§ **REQUIRED WORK**
Below are the records to retype. Keep every character exactly and leave out the pictures.

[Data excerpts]
__________________________________________________
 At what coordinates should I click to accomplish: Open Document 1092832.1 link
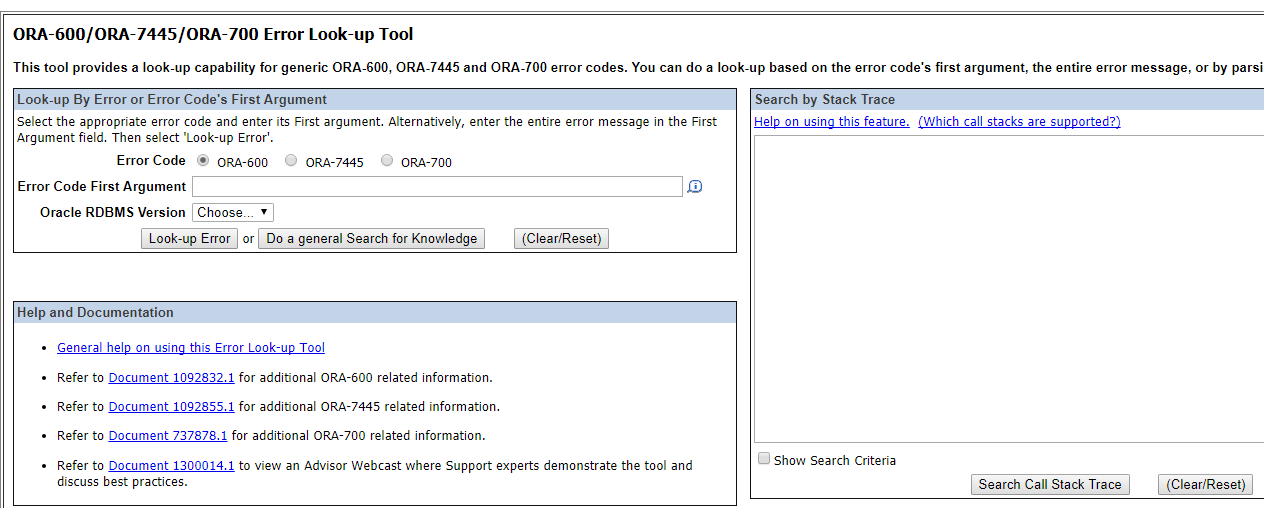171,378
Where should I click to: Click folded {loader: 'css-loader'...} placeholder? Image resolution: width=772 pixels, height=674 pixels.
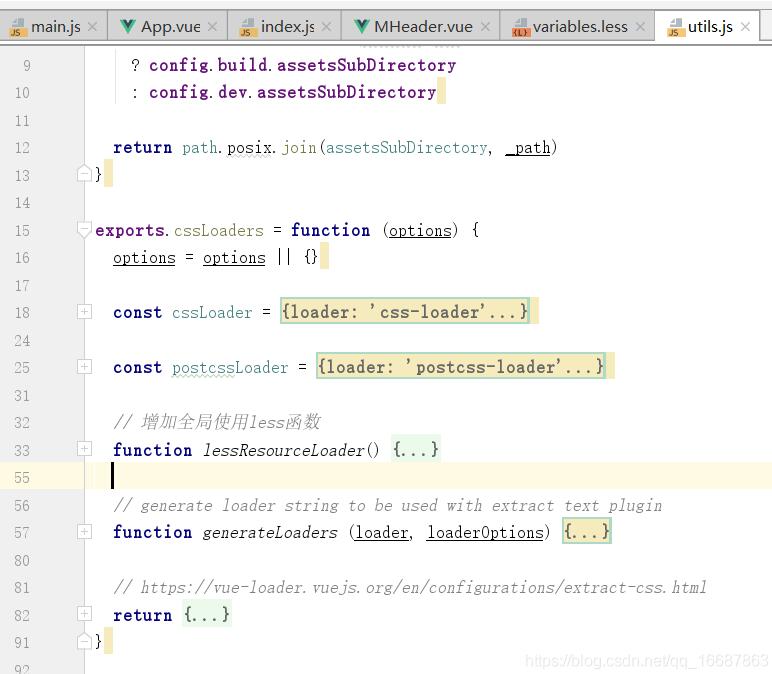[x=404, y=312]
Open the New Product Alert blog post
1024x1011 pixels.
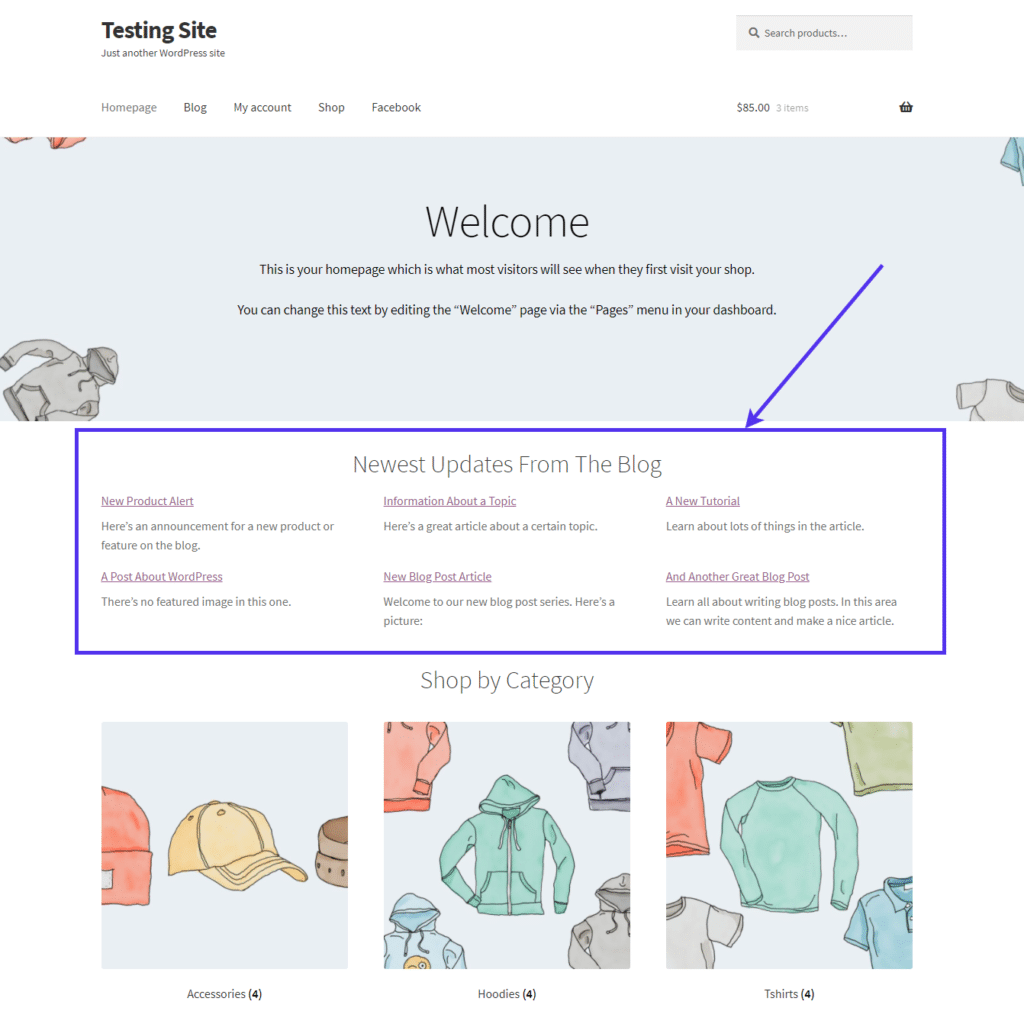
__________________________________________________
§ **RESULT OF THIS TASK**
 At what coordinates should I click to accomplish: Open Document 1092832.1 link
171,378
Where should I click to: Click folded {loader: 'css-loader'...} placeholder? Image resolution: width=772 pixels, height=674 pixels.
[x=404, y=312]
Open the New Product Alert blog post
1024x1011 pixels.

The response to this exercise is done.